Short task »
Which lines below contain the word "agent"? Show each of them in full.

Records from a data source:
_ _ _ _ _

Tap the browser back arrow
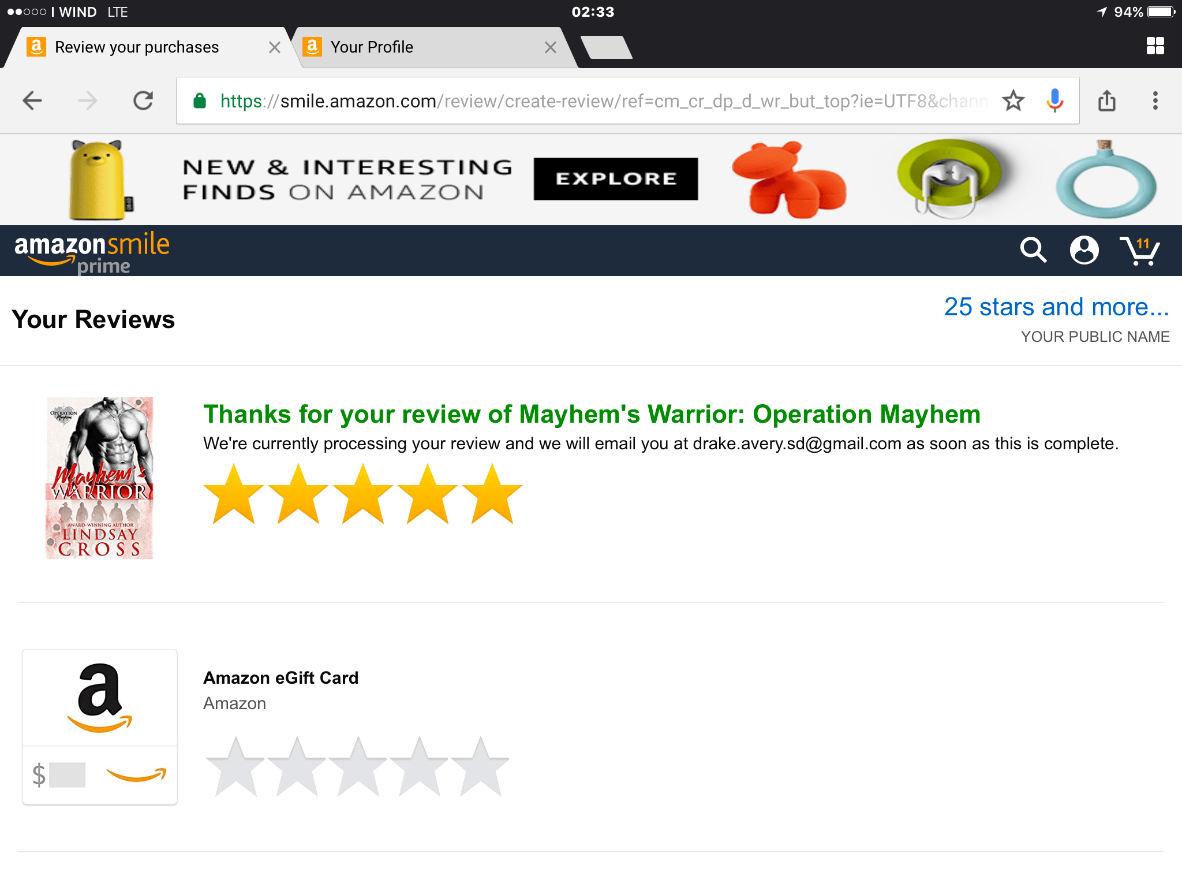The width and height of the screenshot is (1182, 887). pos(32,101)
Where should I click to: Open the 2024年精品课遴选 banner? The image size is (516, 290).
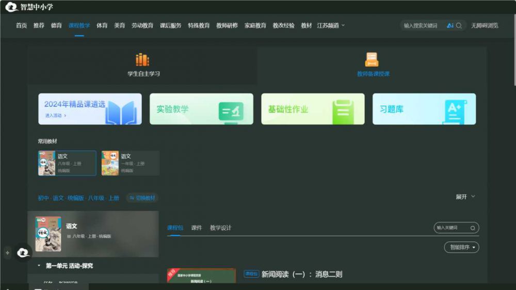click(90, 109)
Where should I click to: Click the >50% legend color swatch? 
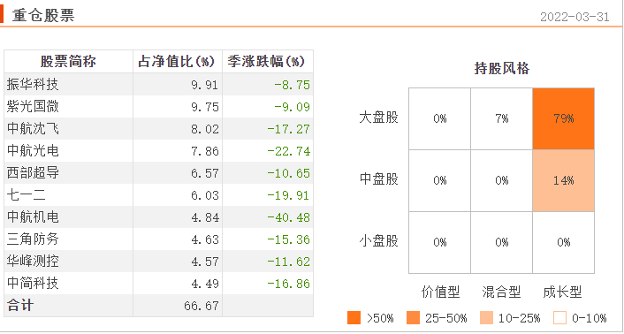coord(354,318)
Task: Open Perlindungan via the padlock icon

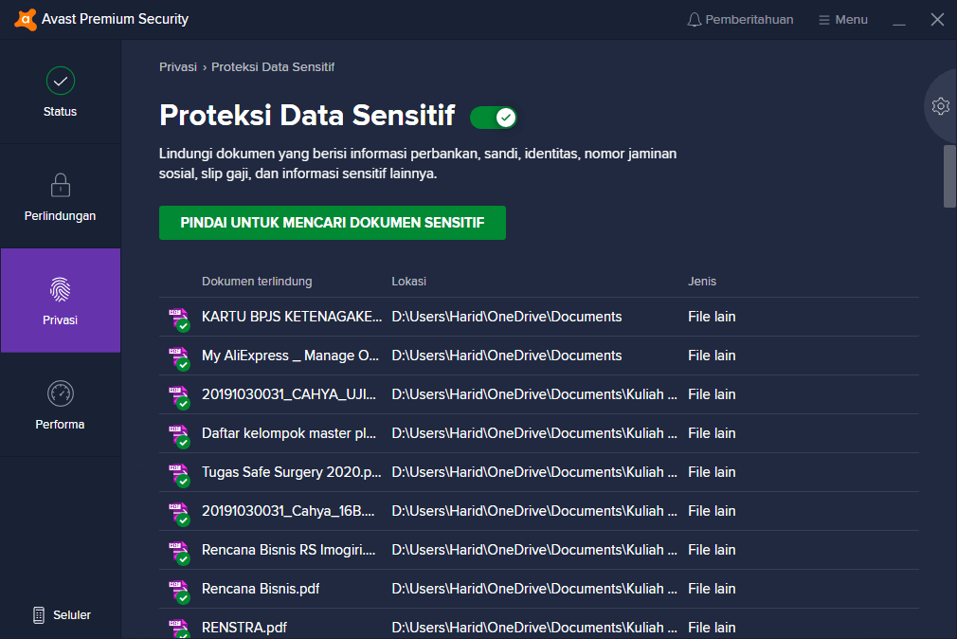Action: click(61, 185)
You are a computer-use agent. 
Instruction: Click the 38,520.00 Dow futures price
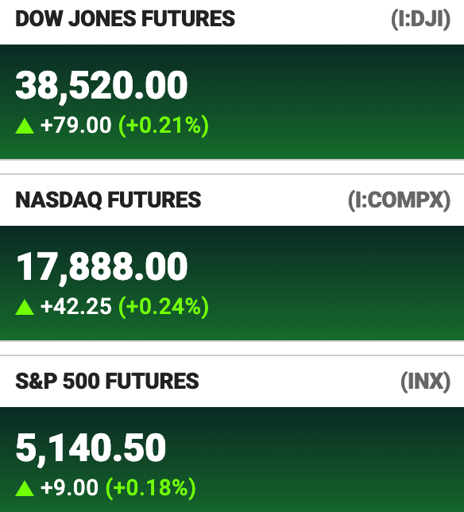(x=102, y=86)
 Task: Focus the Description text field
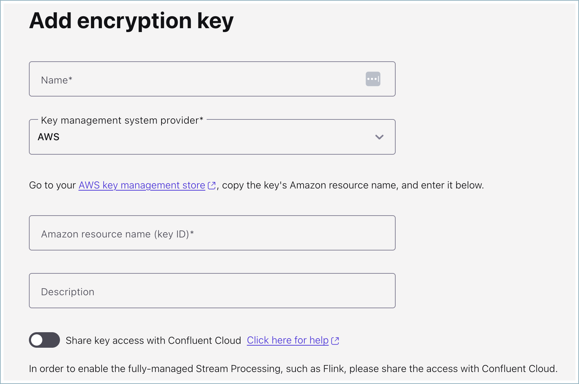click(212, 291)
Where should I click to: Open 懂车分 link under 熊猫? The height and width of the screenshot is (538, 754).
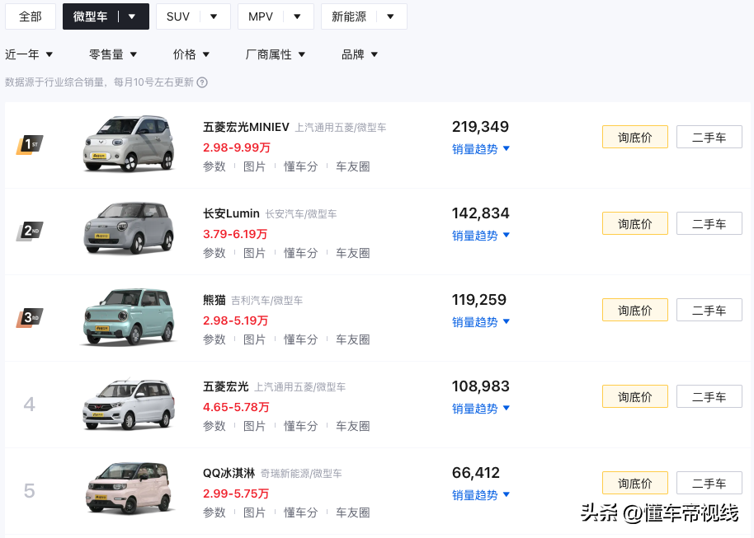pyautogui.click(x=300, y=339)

_ _ _ _ _

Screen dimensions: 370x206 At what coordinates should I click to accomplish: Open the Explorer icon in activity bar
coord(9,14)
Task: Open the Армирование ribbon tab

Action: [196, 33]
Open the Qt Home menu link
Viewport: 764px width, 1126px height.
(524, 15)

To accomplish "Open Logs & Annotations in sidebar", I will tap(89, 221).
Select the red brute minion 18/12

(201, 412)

_ _ _ _ _

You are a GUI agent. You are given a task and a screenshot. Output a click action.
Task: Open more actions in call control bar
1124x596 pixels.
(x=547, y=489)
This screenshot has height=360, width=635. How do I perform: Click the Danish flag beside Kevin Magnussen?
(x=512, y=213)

_ _ _ _ _

Correct output »
You are a computer-use agent. 
You are a GUI agent. You are given a task and a screenshot. Output a click action.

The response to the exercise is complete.